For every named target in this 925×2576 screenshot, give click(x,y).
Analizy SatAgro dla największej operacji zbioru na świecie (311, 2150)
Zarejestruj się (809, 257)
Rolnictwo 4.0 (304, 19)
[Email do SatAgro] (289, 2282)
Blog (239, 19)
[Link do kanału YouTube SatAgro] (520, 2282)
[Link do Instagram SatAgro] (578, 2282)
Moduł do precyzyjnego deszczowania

________________________________________

— Assignment —
Every entry should be reproduced exactly, with no part omitted.

— Answer to the exercise —
For every named target in this 925×2576 screenshot, give click(x,y).
Analizy SatAgro dla największej operacji zbioru na świecie (311, 2150)
Zarejestruj się (809, 257)
Rolnictwo 4.0 (304, 19)
[Email do SatAgro] (289, 2282)
Blog (239, 19)
[Link do kanału YouTube SatAgro] (520, 2282)
[Link do Instagram SatAgro] (578, 2282)
Moduł do precyzyjnego deszczowania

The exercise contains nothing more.